Restate, word for word, each record that follows.

(Extracted data entries)
Segment Open
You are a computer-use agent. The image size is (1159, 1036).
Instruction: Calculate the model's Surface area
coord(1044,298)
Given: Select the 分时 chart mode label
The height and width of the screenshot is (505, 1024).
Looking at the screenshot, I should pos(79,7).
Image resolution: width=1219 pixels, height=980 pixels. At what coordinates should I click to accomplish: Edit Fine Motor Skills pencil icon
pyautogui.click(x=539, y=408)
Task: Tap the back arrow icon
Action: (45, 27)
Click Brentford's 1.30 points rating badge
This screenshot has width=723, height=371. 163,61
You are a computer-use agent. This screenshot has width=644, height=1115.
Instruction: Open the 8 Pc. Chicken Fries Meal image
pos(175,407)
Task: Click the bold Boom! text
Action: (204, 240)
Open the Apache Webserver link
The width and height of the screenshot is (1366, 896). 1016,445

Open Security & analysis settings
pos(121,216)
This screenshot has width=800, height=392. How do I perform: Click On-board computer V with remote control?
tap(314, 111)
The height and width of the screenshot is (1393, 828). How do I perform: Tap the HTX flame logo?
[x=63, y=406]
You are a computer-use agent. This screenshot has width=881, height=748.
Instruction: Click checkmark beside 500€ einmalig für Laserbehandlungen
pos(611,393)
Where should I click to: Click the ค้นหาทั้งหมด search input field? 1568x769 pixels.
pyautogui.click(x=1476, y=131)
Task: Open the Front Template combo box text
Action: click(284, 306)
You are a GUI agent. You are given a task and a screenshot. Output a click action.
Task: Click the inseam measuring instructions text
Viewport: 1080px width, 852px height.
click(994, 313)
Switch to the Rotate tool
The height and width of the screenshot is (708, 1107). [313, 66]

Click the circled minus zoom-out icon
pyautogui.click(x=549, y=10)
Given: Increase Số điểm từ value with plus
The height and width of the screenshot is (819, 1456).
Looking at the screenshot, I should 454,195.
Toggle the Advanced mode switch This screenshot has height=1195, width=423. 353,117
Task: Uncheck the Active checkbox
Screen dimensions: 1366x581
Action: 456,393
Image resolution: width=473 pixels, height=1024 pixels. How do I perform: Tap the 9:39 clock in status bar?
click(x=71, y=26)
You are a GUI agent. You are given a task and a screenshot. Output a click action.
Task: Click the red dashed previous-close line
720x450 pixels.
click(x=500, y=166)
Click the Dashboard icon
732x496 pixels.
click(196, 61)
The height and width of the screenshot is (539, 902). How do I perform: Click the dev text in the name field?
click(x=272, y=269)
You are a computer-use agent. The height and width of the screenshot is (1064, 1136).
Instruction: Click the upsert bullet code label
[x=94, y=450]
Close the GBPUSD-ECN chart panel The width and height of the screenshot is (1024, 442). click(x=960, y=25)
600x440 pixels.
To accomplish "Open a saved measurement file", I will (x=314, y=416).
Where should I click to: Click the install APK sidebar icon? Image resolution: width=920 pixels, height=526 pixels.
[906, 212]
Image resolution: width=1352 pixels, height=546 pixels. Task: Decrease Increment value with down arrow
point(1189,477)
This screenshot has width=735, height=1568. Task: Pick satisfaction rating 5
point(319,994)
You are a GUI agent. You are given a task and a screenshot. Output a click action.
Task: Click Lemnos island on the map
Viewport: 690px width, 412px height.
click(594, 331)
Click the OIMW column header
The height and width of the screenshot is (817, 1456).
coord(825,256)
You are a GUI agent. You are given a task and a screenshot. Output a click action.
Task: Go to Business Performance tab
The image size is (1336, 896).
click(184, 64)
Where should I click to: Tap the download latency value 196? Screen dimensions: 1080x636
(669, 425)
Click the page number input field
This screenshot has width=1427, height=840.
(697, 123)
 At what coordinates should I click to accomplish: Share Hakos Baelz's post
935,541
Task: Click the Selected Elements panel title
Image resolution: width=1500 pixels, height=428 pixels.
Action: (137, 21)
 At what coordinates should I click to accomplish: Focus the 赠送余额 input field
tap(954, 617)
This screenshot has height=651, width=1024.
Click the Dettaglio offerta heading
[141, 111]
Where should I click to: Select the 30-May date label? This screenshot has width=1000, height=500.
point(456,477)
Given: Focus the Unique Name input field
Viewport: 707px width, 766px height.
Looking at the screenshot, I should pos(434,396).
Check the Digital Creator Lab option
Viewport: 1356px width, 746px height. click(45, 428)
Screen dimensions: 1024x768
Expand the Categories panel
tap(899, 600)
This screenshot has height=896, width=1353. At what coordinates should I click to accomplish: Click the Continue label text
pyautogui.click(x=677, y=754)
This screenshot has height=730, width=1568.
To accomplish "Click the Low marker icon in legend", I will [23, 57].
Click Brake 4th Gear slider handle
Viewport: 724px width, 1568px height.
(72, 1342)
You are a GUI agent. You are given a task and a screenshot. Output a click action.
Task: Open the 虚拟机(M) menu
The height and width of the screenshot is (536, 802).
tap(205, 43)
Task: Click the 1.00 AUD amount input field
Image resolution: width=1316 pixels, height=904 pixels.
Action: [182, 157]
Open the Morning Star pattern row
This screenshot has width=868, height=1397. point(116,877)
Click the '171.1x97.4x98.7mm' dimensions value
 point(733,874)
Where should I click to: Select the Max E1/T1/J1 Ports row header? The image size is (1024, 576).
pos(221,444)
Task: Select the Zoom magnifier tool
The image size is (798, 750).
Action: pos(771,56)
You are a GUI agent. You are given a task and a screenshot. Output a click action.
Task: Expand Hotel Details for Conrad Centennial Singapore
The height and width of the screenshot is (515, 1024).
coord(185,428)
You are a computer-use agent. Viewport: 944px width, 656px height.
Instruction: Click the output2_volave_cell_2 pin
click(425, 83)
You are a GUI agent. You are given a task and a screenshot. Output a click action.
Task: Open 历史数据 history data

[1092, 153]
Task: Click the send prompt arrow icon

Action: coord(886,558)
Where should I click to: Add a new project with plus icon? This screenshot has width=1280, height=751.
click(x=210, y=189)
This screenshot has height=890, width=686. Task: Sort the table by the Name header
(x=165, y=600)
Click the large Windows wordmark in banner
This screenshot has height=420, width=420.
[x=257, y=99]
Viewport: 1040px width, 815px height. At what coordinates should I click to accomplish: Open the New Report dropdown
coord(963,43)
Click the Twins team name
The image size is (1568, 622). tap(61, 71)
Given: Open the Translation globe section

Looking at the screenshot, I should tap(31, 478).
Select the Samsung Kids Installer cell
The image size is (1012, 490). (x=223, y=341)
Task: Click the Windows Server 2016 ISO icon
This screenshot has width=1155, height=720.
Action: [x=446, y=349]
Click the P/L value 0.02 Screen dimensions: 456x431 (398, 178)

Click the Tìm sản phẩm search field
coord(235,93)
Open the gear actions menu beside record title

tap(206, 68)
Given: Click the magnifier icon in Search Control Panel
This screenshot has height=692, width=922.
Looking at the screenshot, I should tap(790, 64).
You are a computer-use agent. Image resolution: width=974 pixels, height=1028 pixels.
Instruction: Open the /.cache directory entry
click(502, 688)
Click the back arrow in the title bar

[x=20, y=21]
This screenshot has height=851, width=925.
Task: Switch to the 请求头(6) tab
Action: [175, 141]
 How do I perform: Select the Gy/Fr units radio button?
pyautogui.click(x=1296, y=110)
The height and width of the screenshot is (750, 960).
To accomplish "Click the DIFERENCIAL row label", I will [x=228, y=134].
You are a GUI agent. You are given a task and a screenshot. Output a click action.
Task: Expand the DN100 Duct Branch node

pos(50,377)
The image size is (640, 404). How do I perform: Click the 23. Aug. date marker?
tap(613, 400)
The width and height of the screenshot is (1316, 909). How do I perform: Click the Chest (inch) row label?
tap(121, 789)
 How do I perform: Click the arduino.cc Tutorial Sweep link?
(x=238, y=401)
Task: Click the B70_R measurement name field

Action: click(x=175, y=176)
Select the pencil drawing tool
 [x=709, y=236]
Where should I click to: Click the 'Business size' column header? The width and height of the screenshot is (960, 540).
Segment Closed
> **Written solution**:
You are a computer-use agent. The image size is (1159, 1036).
Instruction: Calculate the model's Surface area
coord(1044,298)
Given: Select the 分时 chart mode label
The height and width of the screenshot is (505, 1024).
Looking at the screenshot, I should pos(79,7).
Image resolution: width=1219 pixels, height=980 pixels. At what coordinates should I click to accomplish: Edit Fine Motor Skills pencil icon
pyautogui.click(x=539, y=408)
Task: Tap the back arrow icon
Action: (45, 27)
Click Brentford's 1.30 points rating badge
This screenshot has width=723, height=371. 163,61
You are a computer-use agent. This screenshot has width=644, height=1115.
Instruction: Open the 8 Pc. Chicken Fries Meal image
pos(175,407)
Task: Click the bold Boom! text
Action: (204, 240)
Open the Apache Webserver link
The width and height of the screenshot is (1366, 896). 1016,445

Open Security & analysis settings
pos(121,216)
This screenshot has width=800, height=392. How do I perform: Click On-board computer V with remote control?
tap(314, 111)
The height and width of the screenshot is (1393, 828). How do I perform: Tap the HTX flame logo?
[x=63, y=406]
You are a computer-use agent. This screenshot has width=881, height=748.
Instruction: Click checkmark beside 500€ einmalig für Laserbehandlungen
pos(611,393)
Where should I click to: Click the ค้นหาทั้งหมด search input field? 1568x769 pixels.
pyautogui.click(x=1476, y=131)
Task: Open the Front Template combo box text
Action: click(284, 306)
You are a GUI agent. You are given a task and a screenshot. Output a click action.
Task: Click the inseam measuring instructions text
Viewport: 1080px width, 852px height.
click(994, 313)
Switch to the Rotate tool
The height and width of the screenshot is (708, 1107). [313, 66]

Click the circled minus zoom-out icon
pyautogui.click(x=549, y=10)
Given: Increase Số điểm từ value with plus
The height and width of the screenshot is (819, 1456).
Looking at the screenshot, I should 454,195.
Toggle the Advanced mode switch This screenshot has height=1195, width=423. 353,117
Task: Uncheck the Active checkbox
Screen dimensions: 1366x581
Action: 456,393
Image resolution: width=473 pixels, height=1024 pixels. How do I perform: Tap the 9:39 clock in status bar?
click(x=71, y=26)
You are a GUI agent. You are given a task and a screenshot. Output a click action.
Task: Click the red dashed previous-close line
720x450 pixels.
click(x=500, y=166)
Click the Dashboard icon
732x496 pixels.
click(196, 61)
The height and width of the screenshot is (539, 902). How do I perform: Click the dev text in the name field?
click(x=272, y=269)
You are a computer-use agent. The height and width of the screenshot is (1064, 1136).
Instruction: Click the upsert bullet code label
[x=94, y=450]
Close the GBPUSD-ECN chart panel The width and height of the screenshot is (1024, 442). click(x=960, y=25)
600x440 pixels.
To accomplish "Open a saved measurement file", I will (x=314, y=416).
Where should I click to: Click the install APK sidebar icon? Image resolution: width=920 pixels, height=526 pixels.
[906, 212]
Image resolution: width=1352 pixels, height=546 pixels. Task: Decrease Increment value with down arrow
point(1189,477)
This screenshot has width=735, height=1568. Task: Pick satisfaction rating 5
point(319,994)
You are a GUI agent. You are given a task and a screenshot. Output a click action.
Task: Click Lemnos island on the map
Viewport: 690px width, 412px height.
click(594, 331)
Click the OIMW column header
The height and width of the screenshot is (817, 1456).
coord(825,256)
You are a GUI agent. You are given a task and a screenshot. Output a click action.
Task: Go to Business Performance tab
The image size is (1336, 896).
click(184, 64)
Where should I click to: Tap the download latency value 196? Screen dimensions: 1080x636
(669, 425)
Click the page number input field
This screenshot has width=1427, height=840.
(697, 123)
 At what coordinates should I click to accomplish: Share Hakos Baelz's post
935,541
Task: Click the Selected Elements panel title
Image resolution: width=1500 pixels, height=428 pixels.
Action: (137, 21)
 At what coordinates should I click to accomplish: Focus the 赠送余额 input field
tap(954, 617)
This screenshot has height=651, width=1024.
Click the Dettaglio offerta heading
[141, 111]
Where should I click to: Select the 30-May date label? This screenshot has width=1000, height=500.
point(456,477)
Given: Focus the Unique Name input field
Viewport: 707px width, 766px height.
Looking at the screenshot, I should pos(434,396).
Check the Digital Creator Lab option
Viewport: 1356px width, 746px height. click(45, 428)
Screen dimensions: 1024x768
Expand the Categories panel
tap(899, 600)
This screenshot has height=896, width=1353. At what coordinates should I click to accomplish: Click the Continue label text
pyautogui.click(x=677, y=754)
This screenshot has height=730, width=1568.
To accomplish "Click the Low marker icon in legend", I will [23, 57].
Click Brake 4th Gear slider handle
Viewport: 724px width, 1568px height.
(72, 1342)
You are a GUI agent. You are given a task and a screenshot. Output a click action.
Task: Open the 虚拟机(M) menu
The height and width of the screenshot is (536, 802).
tap(205, 43)
Task: Click the 1.00 AUD amount input field
Image resolution: width=1316 pixels, height=904 pixels.
Action: [182, 157]
Open the Morning Star pattern row
This screenshot has width=868, height=1397. point(116,877)
Click the '171.1x97.4x98.7mm' dimensions value
 point(733,874)
Where should I click to: Select the Max E1/T1/J1 Ports row header? The image size is (1024, 576).
pos(221,444)
Task: Select the Zoom magnifier tool
The image size is (798, 750).
Action: pos(771,56)
You are a GUI agent. You are given a task and a screenshot. Output a click action.
Task: Expand Hotel Details for Conrad Centennial Singapore
The height and width of the screenshot is (515, 1024).
coord(185,428)
You are a computer-use agent. Viewport: 944px width, 656px height.
Instruction: Click the output2_volave_cell_2 pin
click(425, 83)
You are a GUI agent. You are given a task and a screenshot. Output a click action.
Task: Open 历史数据 history data

[1092, 153]
Task: Click the send prompt arrow icon

Action: coord(886,558)
Where should I click to: Add a new project with plus icon? This screenshot has width=1280, height=751.
click(x=210, y=189)
This screenshot has height=890, width=686. Task: Sort the table by the Name header
(x=165, y=600)
Click the large Windows wordmark in banner
This screenshot has height=420, width=420.
[x=257, y=99]
Viewport: 1040px width, 815px height. At what coordinates should I click to accomplish: Open the New Report dropdown
coord(963,43)
Click the Twins team name
The image size is (1568, 622). tap(61, 71)
Given: Open the Translation globe section

Looking at the screenshot, I should tap(31, 478).
Select the Samsung Kids Installer cell
The image size is (1012, 490). (x=223, y=341)
Task: Click the Windows Server 2016 ISO icon
This screenshot has width=1155, height=720.
Action: [x=446, y=349]
Click the P/L value 0.02 Screen dimensions: 456x431 (398, 178)

Click the Tìm sản phẩm search field
coord(235,93)
Open the gear actions menu beside record title

tap(206, 68)
Given: Click the magnifier icon in Search Control Panel
This screenshot has height=692, width=922.
Looking at the screenshot, I should tap(790, 64).
You are a computer-use agent. Image resolution: width=974 pixels, height=1028 pixels.
Instruction: Open the /.cache directory entry
click(502, 688)
Click the back arrow in the title bar

[x=20, y=21]
This screenshot has height=851, width=925.
Task: Switch to the 请求头(6) tab
Action: [175, 141]
 How do I perform: Select the Gy/Fr units radio button?
pyautogui.click(x=1296, y=110)
The height and width of the screenshot is (750, 960).
To accomplish "Click the DIFERENCIAL row label", I will [x=228, y=134].
You are a GUI agent. You are given a task and a screenshot. Output a click action.
Task: Expand the DN100 Duct Branch node

pos(50,377)
The image size is (640, 404). How do I perform: Click the 23. Aug. date marker?
tap(613, 400)
The width and height of the screenshot is (1316, 909). How do I perform: Click the Chest (inch) row label?
tap(121, 789)
 How do I perform: Click the arduino.cc Tutorial Sweep link?
(x=238, y=401)
Task: Click the B70_R measurement name field

Action: click(x=175, y=176)
Select the pencil drawing tool
 [x=709, y=236]
Where should I click to: Click the 'Business size' column header? The width and height of the screenshot is (960, 540).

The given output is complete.